##### Information shown
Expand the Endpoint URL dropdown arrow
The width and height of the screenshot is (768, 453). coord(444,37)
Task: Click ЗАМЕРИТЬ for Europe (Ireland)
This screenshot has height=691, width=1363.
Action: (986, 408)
##########
##### Information shown
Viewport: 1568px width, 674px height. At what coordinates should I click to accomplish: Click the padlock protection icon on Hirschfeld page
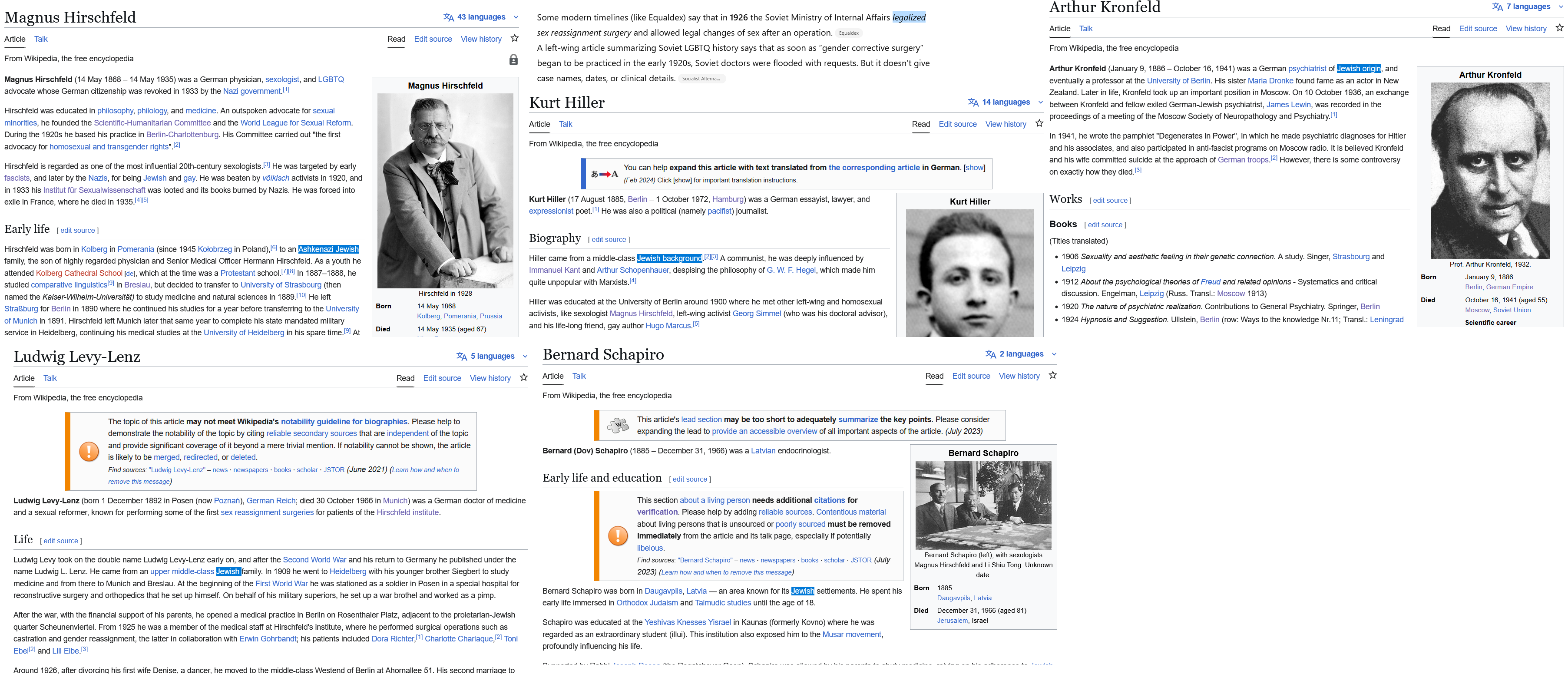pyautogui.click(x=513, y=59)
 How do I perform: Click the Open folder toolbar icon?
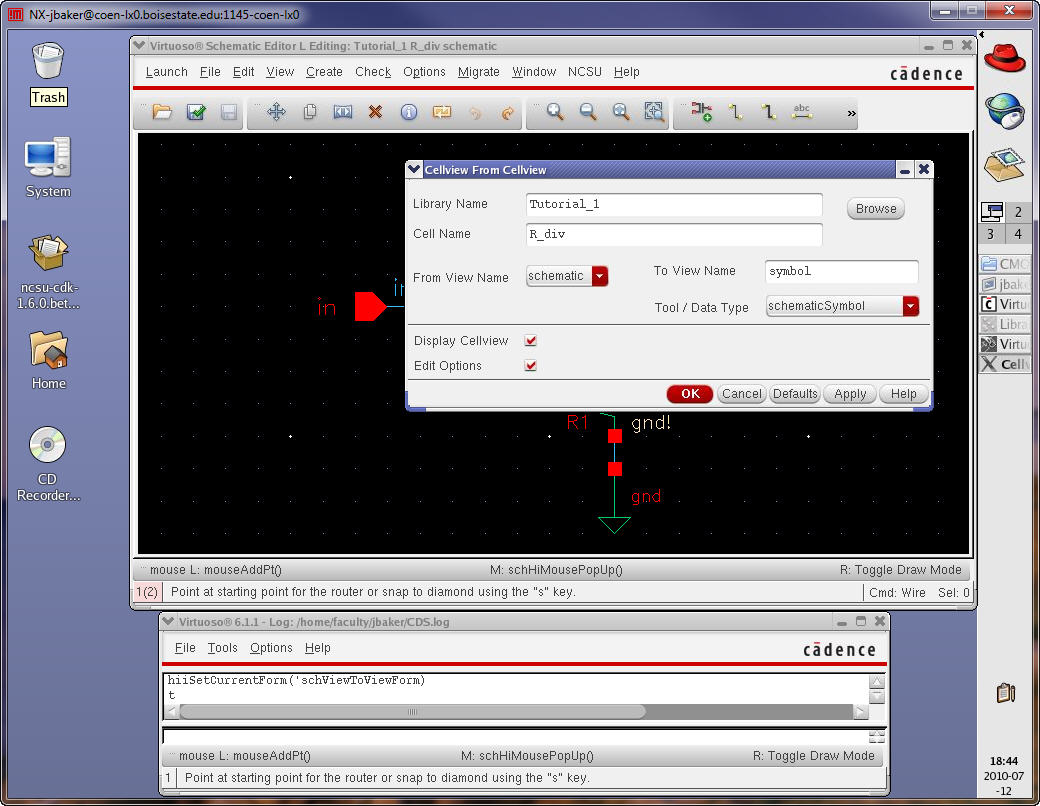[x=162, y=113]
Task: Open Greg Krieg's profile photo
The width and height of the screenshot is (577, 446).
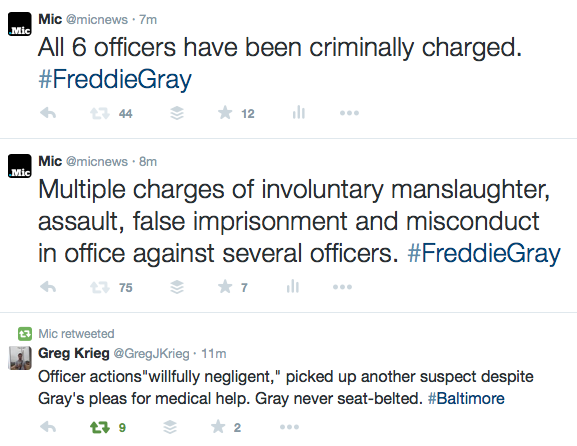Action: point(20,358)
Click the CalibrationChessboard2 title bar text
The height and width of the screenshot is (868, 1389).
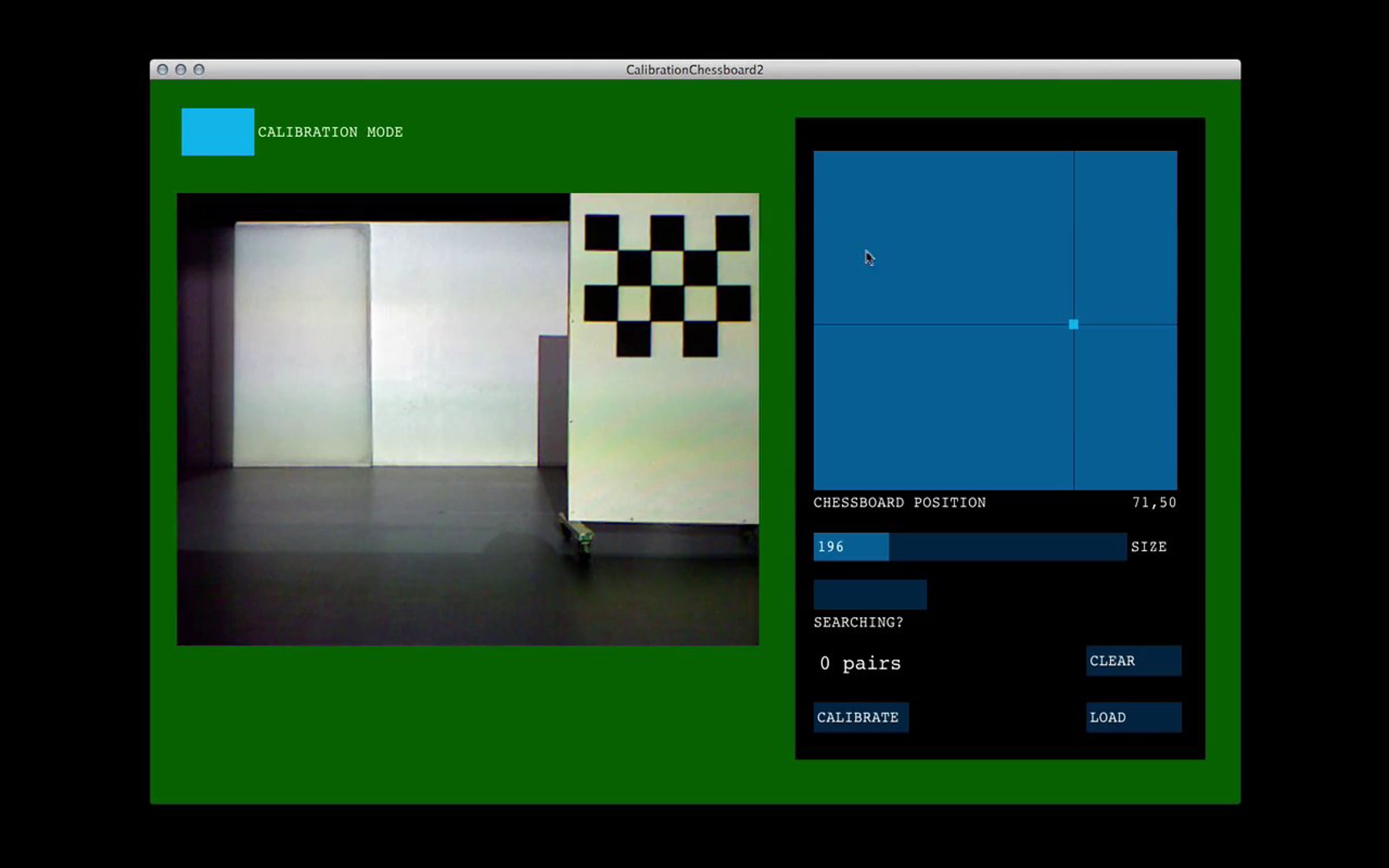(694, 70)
##########
##### Information shown
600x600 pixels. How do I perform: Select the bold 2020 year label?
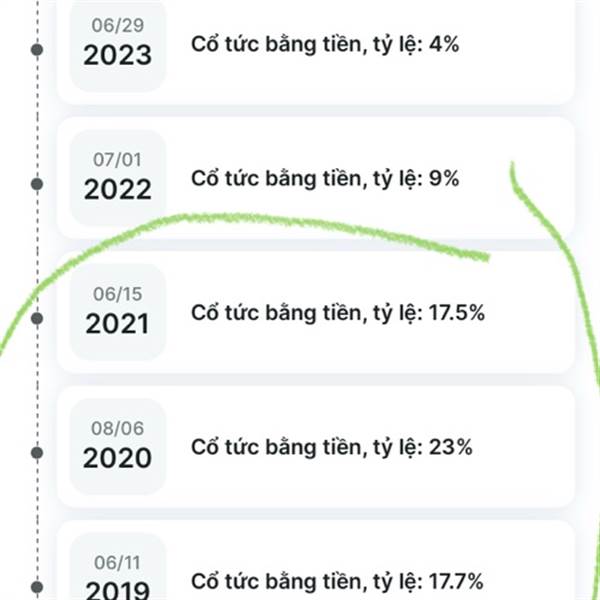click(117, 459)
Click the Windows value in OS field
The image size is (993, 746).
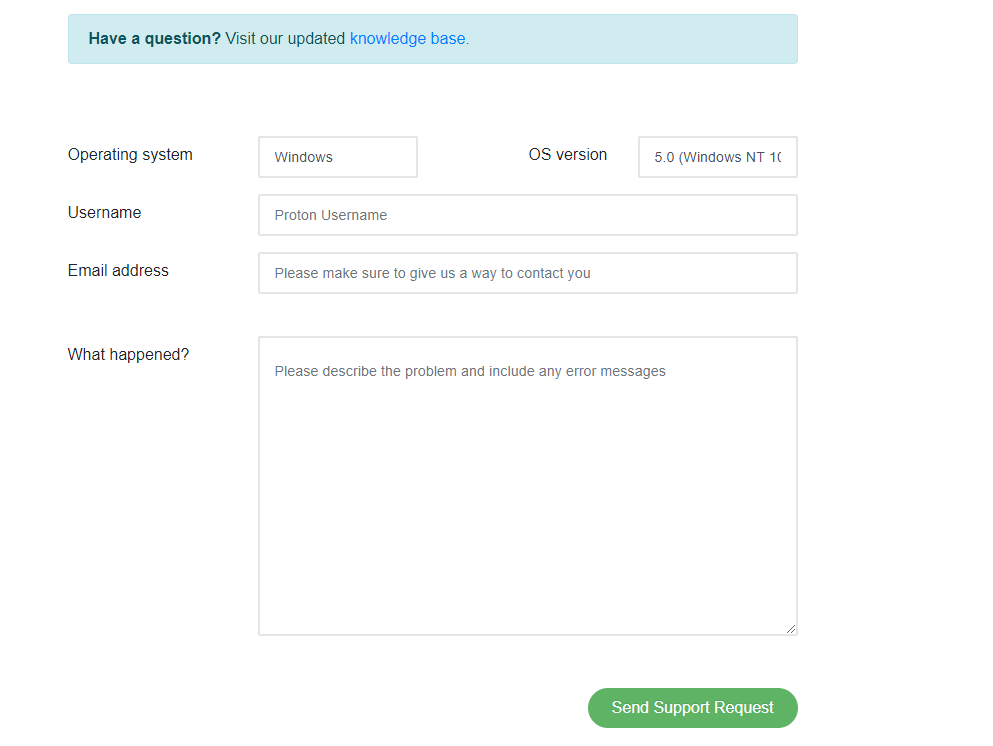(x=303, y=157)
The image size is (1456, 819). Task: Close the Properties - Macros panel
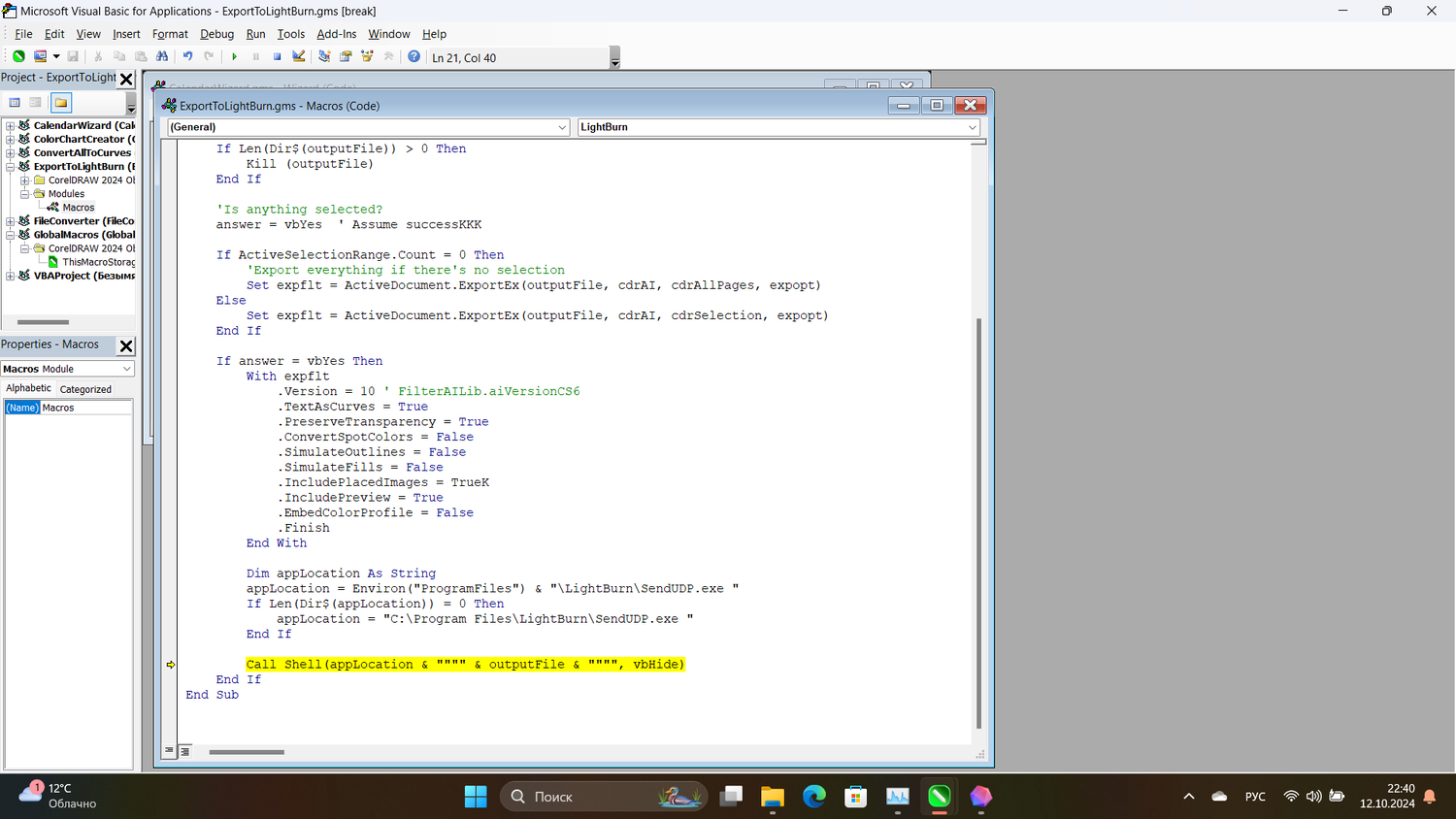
##########
Exercise objective
Please repeat the stretch of items above from the line containing "Expand the Endpoint URL dropdown arrow" through the line containing "Action: (986, 408)", both included, word for word.

Exercise result
Expand the Endpoint URL dropdown arrow
The width and height of the screenshot is (768, 453). coord(444,37)
Task: Click ЗАМЕРИТЬ for Europe (Ireland)
This screenshot has height=691, width=1363.
Action: (986, 408)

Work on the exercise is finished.